The idea of "talking back" can include a wide array of responses. When my neighbor says this about her 3-yearold son, she means that he plants his feet firmly, leans forward aggressively, bounces his whole body in a cocky kind of way, and says, "No!" When my friend's 4-year-old daughter "talks back," it means that the child responds to many of her requests with laughter and bathroom jokes, rather than immediately doing what she was asked to do (or not do).
Knowing that it's healthy for young children to sometimes assert their independence and confidence, and knowing that it's important for them to develop a sense of humor (which goes through the bathroom-joke stage before it matures), we can give these little ones some leeway. But yours is a school setting, which requires certain kinds of limitations and expectations in terms of behavior.
Do you mean that Kelly makes sarcastic comments? If so, someone in her life must be modeling that behavior. Young children don't understand sarcasm, but as we all know, children will do what someone they admire does, whether or not they understand it. If the form this child's talking back is taking is sarcasm, you need to speak with her mom and, together, try to determine who is talking this way to Kelly and explain to that person why this isn't appropriate.

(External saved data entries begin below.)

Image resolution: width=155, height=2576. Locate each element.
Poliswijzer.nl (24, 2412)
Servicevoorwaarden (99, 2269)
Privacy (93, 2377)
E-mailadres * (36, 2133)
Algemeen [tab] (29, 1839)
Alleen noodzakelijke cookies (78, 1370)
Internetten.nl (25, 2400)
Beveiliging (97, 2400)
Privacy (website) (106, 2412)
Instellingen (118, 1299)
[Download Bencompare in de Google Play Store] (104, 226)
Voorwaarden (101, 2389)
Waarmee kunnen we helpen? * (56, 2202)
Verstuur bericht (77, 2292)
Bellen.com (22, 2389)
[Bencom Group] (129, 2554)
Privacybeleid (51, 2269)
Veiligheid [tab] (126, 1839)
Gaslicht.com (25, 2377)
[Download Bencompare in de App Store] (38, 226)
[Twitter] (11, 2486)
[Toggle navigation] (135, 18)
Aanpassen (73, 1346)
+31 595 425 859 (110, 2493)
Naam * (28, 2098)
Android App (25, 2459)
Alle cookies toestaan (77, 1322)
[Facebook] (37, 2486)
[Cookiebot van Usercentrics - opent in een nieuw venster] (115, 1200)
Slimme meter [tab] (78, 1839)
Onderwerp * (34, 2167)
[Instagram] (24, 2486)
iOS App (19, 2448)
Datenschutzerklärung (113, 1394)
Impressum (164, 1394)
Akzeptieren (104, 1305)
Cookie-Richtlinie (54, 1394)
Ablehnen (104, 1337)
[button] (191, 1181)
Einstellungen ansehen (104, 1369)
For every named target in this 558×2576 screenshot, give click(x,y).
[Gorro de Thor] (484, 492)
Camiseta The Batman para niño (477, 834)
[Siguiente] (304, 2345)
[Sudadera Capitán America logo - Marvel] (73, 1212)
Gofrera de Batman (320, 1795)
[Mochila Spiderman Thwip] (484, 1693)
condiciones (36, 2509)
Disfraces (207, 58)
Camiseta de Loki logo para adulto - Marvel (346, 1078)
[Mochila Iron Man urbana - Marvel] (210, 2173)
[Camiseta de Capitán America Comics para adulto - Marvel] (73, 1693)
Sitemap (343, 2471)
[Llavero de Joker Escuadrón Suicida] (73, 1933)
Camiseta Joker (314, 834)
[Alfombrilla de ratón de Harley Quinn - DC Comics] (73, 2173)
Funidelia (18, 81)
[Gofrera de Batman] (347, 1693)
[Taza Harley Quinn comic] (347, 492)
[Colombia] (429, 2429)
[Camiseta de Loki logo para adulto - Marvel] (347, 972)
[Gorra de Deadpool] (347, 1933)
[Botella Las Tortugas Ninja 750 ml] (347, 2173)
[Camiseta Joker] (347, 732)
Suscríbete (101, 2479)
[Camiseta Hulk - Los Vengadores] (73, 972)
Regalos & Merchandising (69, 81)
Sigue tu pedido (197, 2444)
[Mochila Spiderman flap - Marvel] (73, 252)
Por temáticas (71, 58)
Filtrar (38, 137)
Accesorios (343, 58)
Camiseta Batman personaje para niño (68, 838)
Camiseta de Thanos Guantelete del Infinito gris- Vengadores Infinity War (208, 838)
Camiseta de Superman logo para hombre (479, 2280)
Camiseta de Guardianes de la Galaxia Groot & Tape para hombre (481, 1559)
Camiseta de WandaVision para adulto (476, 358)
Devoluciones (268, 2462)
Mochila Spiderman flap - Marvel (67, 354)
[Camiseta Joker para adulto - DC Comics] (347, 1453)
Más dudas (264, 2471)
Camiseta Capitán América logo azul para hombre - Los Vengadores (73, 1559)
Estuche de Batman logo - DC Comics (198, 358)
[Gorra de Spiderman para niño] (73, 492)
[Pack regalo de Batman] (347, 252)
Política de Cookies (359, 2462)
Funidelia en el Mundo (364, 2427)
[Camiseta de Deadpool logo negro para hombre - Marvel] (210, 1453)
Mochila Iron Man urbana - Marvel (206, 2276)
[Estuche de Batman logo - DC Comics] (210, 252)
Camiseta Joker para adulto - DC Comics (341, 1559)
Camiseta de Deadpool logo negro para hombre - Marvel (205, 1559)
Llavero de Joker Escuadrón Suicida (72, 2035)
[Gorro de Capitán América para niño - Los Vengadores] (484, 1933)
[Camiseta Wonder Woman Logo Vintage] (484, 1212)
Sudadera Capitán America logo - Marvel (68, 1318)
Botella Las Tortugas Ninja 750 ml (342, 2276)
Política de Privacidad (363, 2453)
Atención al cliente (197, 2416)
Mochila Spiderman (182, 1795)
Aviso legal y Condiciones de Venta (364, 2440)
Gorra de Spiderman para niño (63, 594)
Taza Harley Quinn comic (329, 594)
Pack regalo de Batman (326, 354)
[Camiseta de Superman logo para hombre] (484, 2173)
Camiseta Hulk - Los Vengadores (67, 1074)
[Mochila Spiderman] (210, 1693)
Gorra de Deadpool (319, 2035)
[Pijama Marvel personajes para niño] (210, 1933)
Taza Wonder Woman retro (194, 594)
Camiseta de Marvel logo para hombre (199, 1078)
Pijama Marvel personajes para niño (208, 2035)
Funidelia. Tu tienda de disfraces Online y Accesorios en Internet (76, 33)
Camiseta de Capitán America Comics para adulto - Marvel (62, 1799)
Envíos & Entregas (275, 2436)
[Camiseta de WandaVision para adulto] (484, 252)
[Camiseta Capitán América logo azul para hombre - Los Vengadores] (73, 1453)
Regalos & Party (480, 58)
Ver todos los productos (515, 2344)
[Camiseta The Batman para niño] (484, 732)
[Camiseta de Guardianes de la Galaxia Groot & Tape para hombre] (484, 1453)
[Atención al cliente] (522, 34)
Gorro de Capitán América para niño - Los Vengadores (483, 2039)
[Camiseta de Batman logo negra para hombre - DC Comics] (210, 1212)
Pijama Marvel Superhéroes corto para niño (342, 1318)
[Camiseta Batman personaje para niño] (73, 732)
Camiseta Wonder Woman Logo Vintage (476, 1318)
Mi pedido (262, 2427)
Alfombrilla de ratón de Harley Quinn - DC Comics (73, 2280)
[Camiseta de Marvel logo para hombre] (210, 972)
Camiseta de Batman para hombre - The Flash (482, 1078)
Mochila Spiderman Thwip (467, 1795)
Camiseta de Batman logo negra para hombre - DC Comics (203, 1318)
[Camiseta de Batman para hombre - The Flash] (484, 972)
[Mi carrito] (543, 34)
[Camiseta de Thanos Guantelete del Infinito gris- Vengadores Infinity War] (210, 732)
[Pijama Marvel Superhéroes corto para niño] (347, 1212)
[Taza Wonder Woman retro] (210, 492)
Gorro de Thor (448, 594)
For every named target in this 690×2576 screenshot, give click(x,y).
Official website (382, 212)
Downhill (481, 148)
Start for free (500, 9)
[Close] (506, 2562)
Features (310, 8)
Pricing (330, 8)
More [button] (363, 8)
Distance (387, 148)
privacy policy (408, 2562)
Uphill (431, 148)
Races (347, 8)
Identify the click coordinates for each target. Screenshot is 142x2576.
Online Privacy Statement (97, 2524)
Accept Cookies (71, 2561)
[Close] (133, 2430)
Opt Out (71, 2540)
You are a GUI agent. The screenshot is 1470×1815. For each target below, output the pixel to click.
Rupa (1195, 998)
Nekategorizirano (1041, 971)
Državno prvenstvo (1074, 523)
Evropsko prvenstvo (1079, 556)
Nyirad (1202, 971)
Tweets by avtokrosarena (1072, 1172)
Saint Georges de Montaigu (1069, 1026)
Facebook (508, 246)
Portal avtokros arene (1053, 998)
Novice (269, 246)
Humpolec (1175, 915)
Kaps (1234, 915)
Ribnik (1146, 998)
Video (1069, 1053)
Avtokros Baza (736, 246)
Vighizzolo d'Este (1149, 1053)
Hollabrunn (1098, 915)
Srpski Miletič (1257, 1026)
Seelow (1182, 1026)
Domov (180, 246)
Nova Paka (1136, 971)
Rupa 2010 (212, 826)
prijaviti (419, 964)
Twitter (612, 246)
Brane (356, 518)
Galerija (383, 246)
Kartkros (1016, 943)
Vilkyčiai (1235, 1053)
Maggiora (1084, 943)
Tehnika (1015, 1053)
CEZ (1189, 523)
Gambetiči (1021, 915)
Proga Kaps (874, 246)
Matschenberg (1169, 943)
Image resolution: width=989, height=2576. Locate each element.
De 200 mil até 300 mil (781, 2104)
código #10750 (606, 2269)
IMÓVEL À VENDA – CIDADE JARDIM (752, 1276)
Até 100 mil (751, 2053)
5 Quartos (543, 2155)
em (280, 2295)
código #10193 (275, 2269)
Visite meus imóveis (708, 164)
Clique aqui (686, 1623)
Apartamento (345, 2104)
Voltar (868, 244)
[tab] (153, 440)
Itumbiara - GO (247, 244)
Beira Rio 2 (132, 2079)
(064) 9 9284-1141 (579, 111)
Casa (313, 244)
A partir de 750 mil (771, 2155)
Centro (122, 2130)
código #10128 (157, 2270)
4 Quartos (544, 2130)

You know me, when an adult has concerns about a child's behavior, I always think it's a good idea to take the child aside and have a respectful conversation about the problem. Is Kelly sassy? You could explain, "Kelly, I know you think it's funny to say, `gaga googoo' over and over when I start singing our clean-up song, but it isn't helpful to us when you do that. What do you think would be helpful to me, and to your friends, at clean-up time?" Compliment Kelly on any sensible suggestions she makes. If she refuses to think about this, mention a few helpful clean-up time things she could do. It's always best if we can get the child to consider her own alternatives.
Does she make personal remarks? "Kelly, we are not talking about my (teeth, hair, clothing). We're talking about (whatever the subject at hand may be). If you'd like to talk about my (teeth, hair, clothing) we can do it later." Get right back to the subject you want to focus on. Later, take her aside and say, "A little while ago, you wanted to talk about teeth. Here, look at mine. What did you want to know?" Then ask to look at her teeth. Say a few educational things about teeth: "Brushing teeth every day gets the bad germs off that make teeth get holes in them. Do you know what makes teeth strong? Milk, yogurt, and cheese are all very good for teeth." (It's a great idea to convert a behavior problem into a learning opportunity in as many ways as you can!). Ask the child if there's anything else she wants to say or to know about teeth. If so, listen politely to her remarks or answer her questions.
Of course, the subject of teeth wasn't Kelly's point at all. She was being personal to get attention, probably from the group. She was looking for a laugh. By taking her topic seriously and literally, you are giving her attention, and responding to her curiosity if, indeed, it was genuine. But by sticking to the matter at hand and telling her you'll discuss this with her later, you're discouraging her disruptive behavior.
When you say Kelly talks back, do you mean that she frequently argues with you? You could say, "We're not having a conversation about this, this is what we're going to do. You decide lots of things. It's my turn to decide."
Children need chances to make many, many choices every day. They also need to learn to do what reasonable, respectful adults request of them.